Ricky Whittle put Pablo Schreiber in the hospital during filming
Orange Is the New Black’s Schreiber stars as Mad Sweeney, a king from an old Irish story, in the show and it’s safe to say, the orange-haired character makes quite an impression in the opening episode alone. In the pilot, Sweeney and Moon get into a brutal bar-room brawl and according to Browning, Whittle sent Schreiber to hospital…
“So,” the former Hollyoaks star said, “In that scene, there’s several headbutts but he missed time on one of them. It wasn’t my fault. He grabs my shoulders and sinks his 6ft 5in frame into my forehead so I just flick back and sell it, but he caught me and [he] hit the floor. When he came up, his head was pouring with blood. He burst his forehead wide open.”
Technical Boy is King of the Jazzy Hair Do’s
“[Technical Boy] is indicative of our relationship with the internet and social media; constantly updating so every time you see him [he has] a completely new look, completely new hair. I got to know the hair and make-up girls very, very well,” Bruce Langley, who portrays the character, teased. “We’re close.”
Browning even went on to joke that Langley even sports a grill at one point during the season. “Watch this space,” he confirmed.
It has deeper themes than just 'gods’
“What really hit me was the whole immigration story and all of the ancient power and how [these figures] are trying to find their way in the modern world.” Badaki stated when asked about the show’s different subject matters, before Whittle clarified: “It touches on some very sensitive topics; immigration, religion, sexism, racism.”
[It could have] been relevant at any time,“ McShane added. "What it deals with, which is all the issues we don’t like to talk about in life. It’s a story of coming to America… faith… Don’t lose faith. What Gaiman is saying is, 'Whatever your faith is, it doesn’t matter… as long as you have faith, you need something – otherwise you’ll just be a boring cynic.”

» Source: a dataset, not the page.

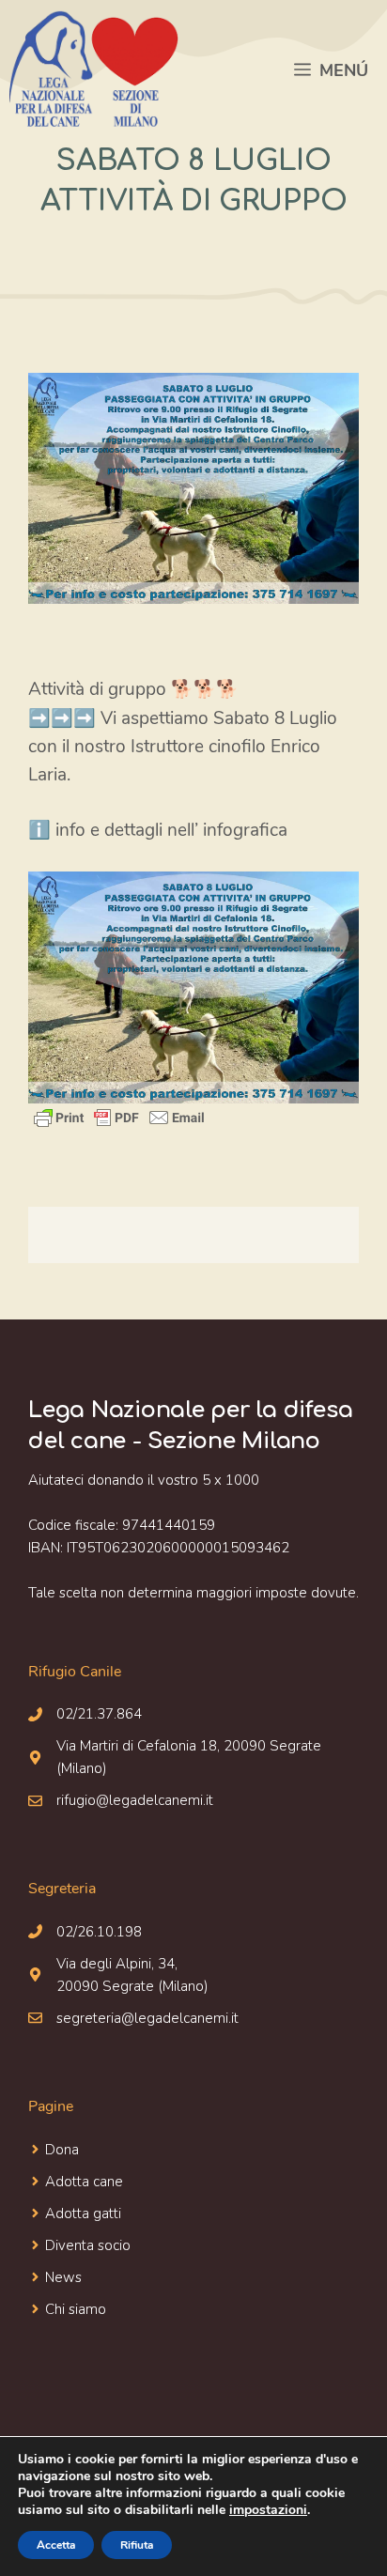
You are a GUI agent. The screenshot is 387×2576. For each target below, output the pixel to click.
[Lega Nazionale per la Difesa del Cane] (93, 70)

Female characters play a much bigger part in the show than they did in the book
“Bryan said in another one of his interviews, the book was 'kind of a sausage party’”, so it’s really great that they decided that they wanted to make the female roles more interesting and more present in the story.“ Browning told the audience.
'You ain’t seen nothing yet’…
There’s no denying that the overall theme of the evening’s Q&A was that fans – regardless of whether they’ve read the original novel or not, are in for a treat with this one. Almost every cast member at some point told the audience to 'get ready’ in so many words… so chances are, you’d better do so.
Also starring Orlando Jones, Kristin Chenoweth, Crispin Glover and Gillian Anderson, American Gods is set to premiere on 30 April 2017. The show will arrive on UK screens, via Amazon Prime, on 1 May.